Maybe I am revising history – but for better or for worse? Barnes writes in The Sense of an Ending “history is that certainty produced at the point where the imperfections of memory meet the inadequacies of documentation”. Don't get me wrong here: I am not supporting wholesale revision of history on a macro level, such as Nanking and the like. My revisionism occurs solely at a micro level; and after all, it is my history.

But I like to think that each memory of mine has a core to be protected, a message to share with the audience, something to be passed down to later generations. The integrity of the core is not questioned, it is not at risk. It is frequently a belief, a value, an entry in the guidebook for those at an earlier stage of life. Changing the facts does not detract from that, but rather if done well, should enhance the telling and engage the listener even more deeply. I am quite accepting of that.

Someone I love asked me about wisdom the other day. Now that is an interesting subject. Aren't we meant to accumulate wisdom as we get older? I was hoping that this was a natural result of the aging process:  we just got smarter as the years went by,  automatically with hardly any increased effort. All those experiences, all those memories, add to this database that is there for us to draw on, when younger folks, not so wise, look to us for guidance. That's right: all those memories of all that history. It begins to make me question if I am building this so-called wisdom on solid ground; I cannot trust the foundations any more.
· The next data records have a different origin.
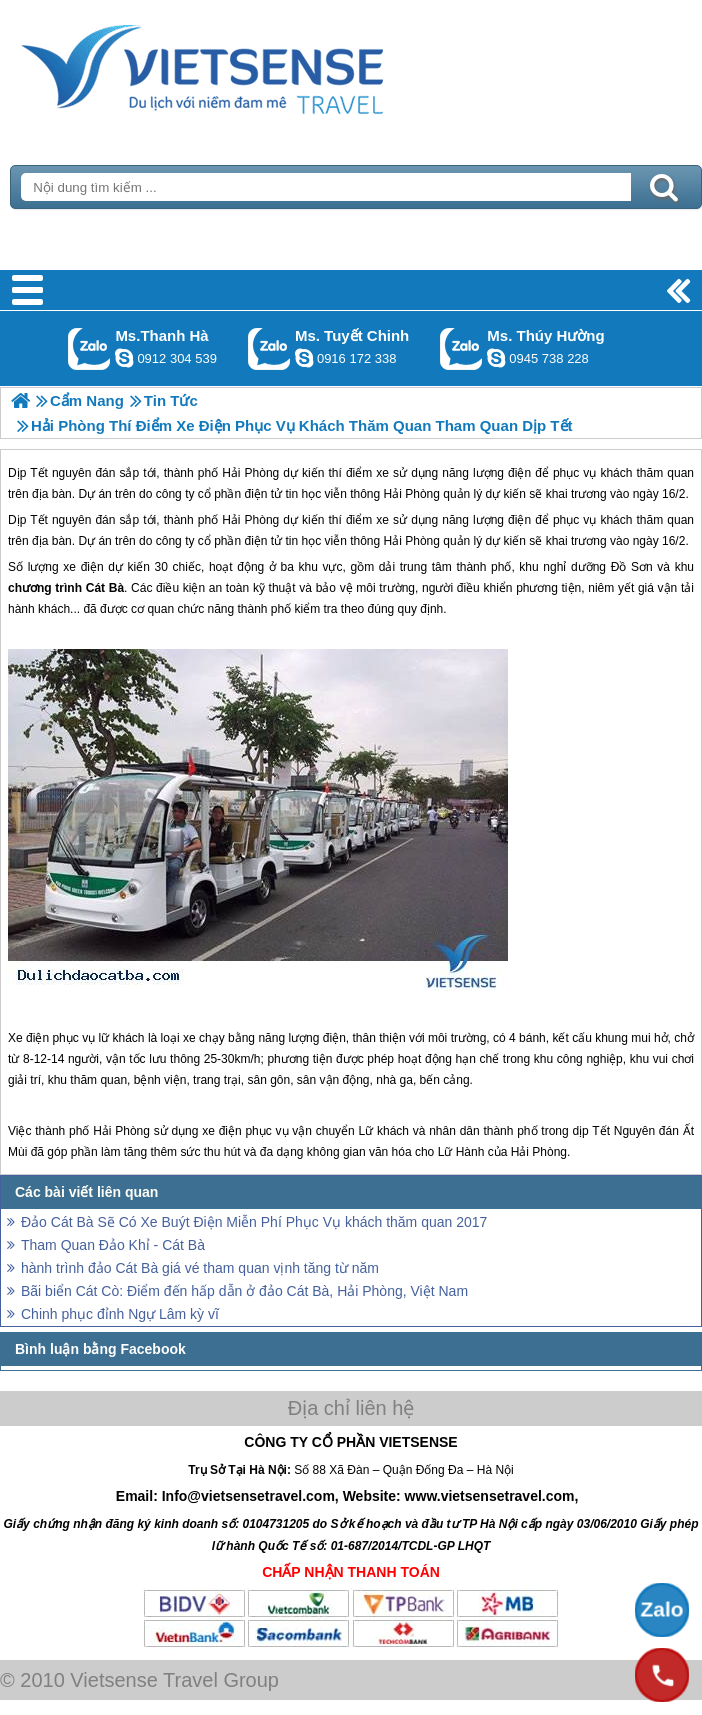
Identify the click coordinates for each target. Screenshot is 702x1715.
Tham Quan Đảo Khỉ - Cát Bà (113, 1245)
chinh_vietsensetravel (304, 358)
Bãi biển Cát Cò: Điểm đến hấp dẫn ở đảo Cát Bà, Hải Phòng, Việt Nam (244, 1291)
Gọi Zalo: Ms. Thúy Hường (461, 348)
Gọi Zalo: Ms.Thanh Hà (89, 348)
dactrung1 (496, 358)
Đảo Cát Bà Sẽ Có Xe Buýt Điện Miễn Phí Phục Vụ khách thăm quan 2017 (254, 1222)
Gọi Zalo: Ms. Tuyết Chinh (269, 348)
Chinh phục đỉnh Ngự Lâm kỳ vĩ (120, 1314)
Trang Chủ (252, 65)
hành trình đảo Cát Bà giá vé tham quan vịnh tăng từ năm (200, 1268)
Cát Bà (105, 588)
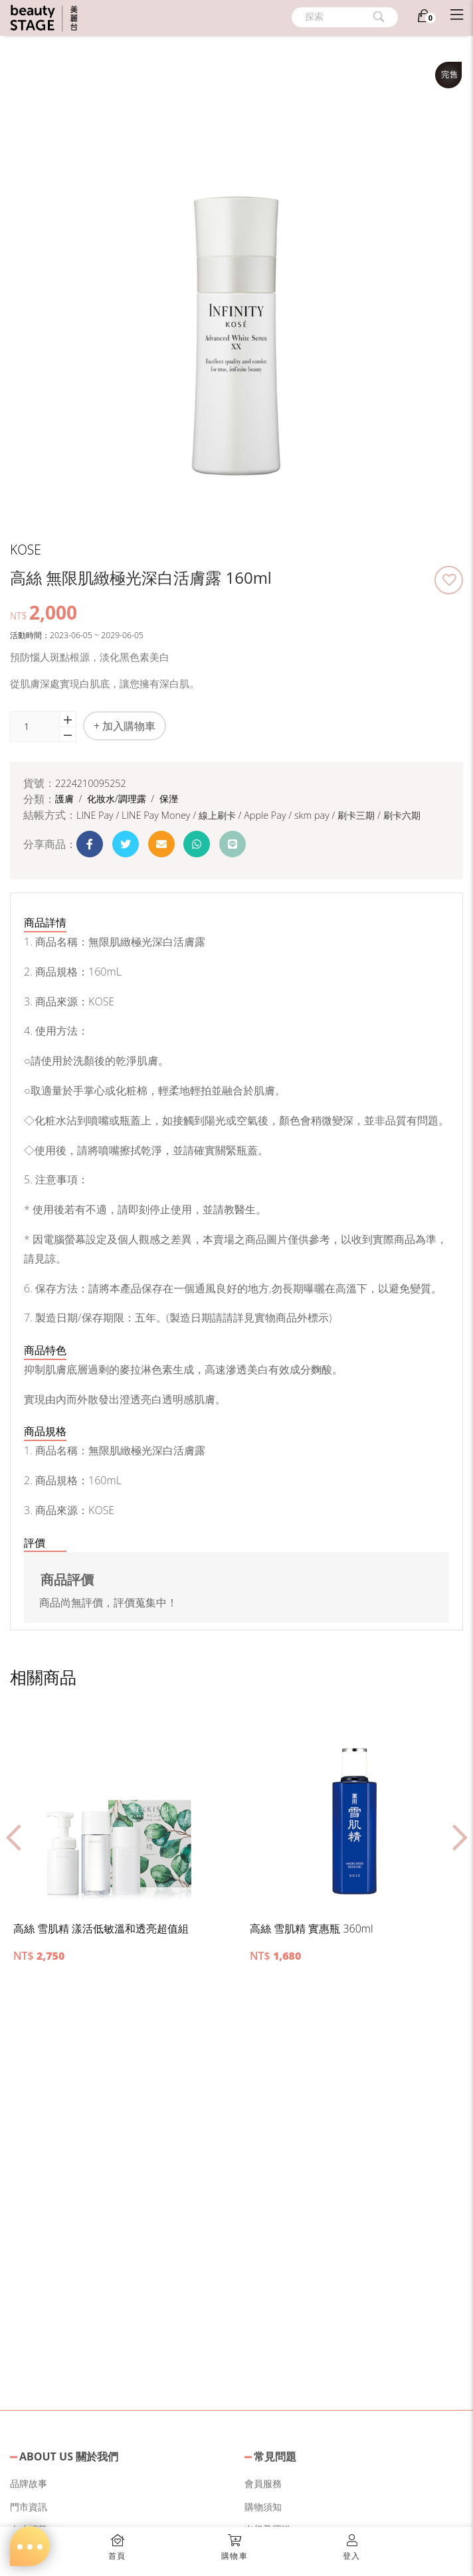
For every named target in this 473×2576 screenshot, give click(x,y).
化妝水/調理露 (118, 798)
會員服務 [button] (263, 2483)
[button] (448, 580)
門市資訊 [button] (28, 2506)
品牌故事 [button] (28, 2483)
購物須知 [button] (263, 2506)
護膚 (65, 798)
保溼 (168, 798)
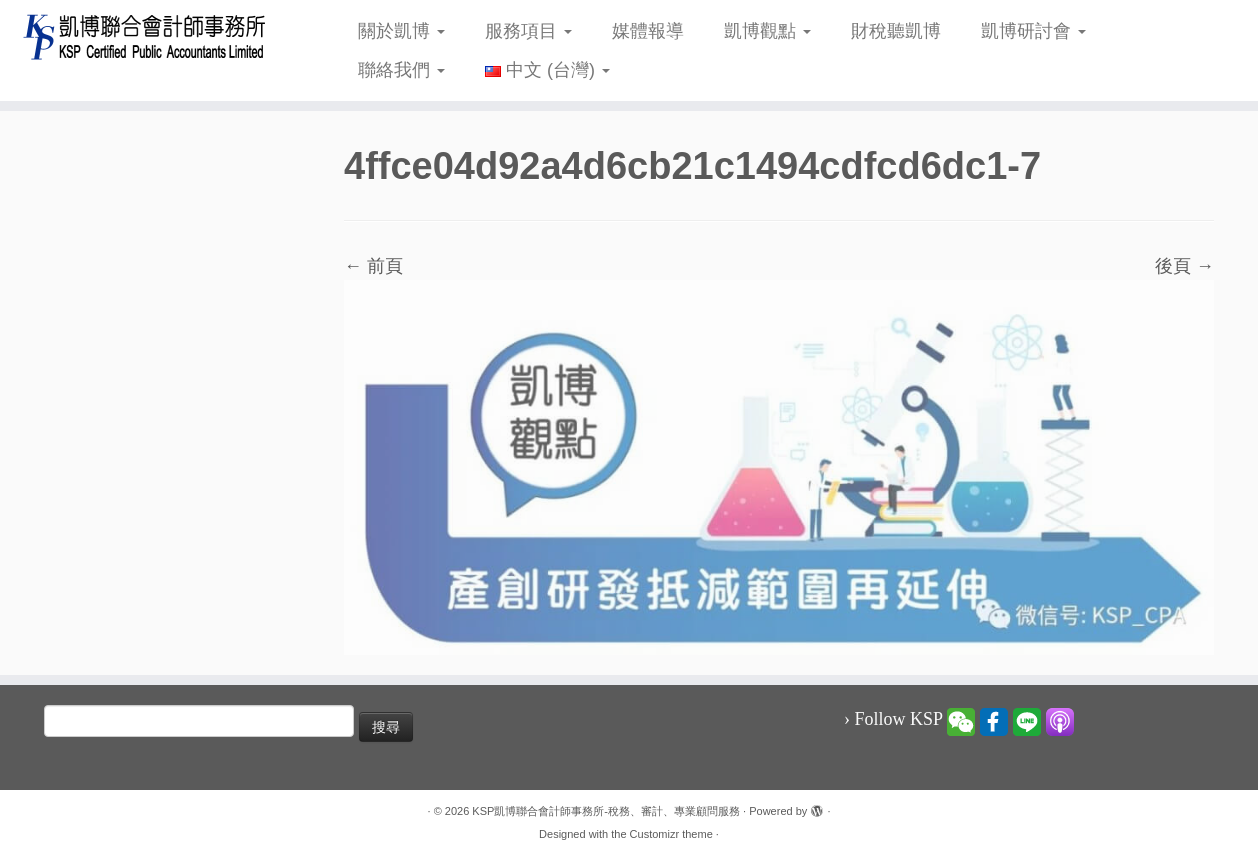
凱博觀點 (767, 31)
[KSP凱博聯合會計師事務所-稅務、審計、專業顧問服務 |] (145, 36)
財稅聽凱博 (896, 31)
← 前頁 (373, 266)
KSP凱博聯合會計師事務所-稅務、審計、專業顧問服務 (606, 811)
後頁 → (1184, 266)
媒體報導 (648, 31)
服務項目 (528, 31)
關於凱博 (401, 31)
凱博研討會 (1033, 31)
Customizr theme (671, 834)
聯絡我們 (401, 70)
There are times when I feel I have some insight that is unique, some perspective that reflects the years and the pain it took to acquire. But I fear they might be few and far between. In reality, I am striving for wisdom, for some honest and real insights into life. In the meantime, I admit that my inventive subconscious remains busy at work, reinventing memories, enhancing and embellishing, to reinforce the false perception of the honest storyteller at work. There are days when I truly believe that my life has been as interesting and as fulfilling as my memory is now suggesting. Minds are truly creative, aren't they?

I expect that over time my memories of my life with Marianne will change; some will grow and others will diminish. But I am pretty sure that they will all have a core element of love and respect, and maybe that will be about as much as I can hope for as I close out another year and lay down another thin layer of insulation.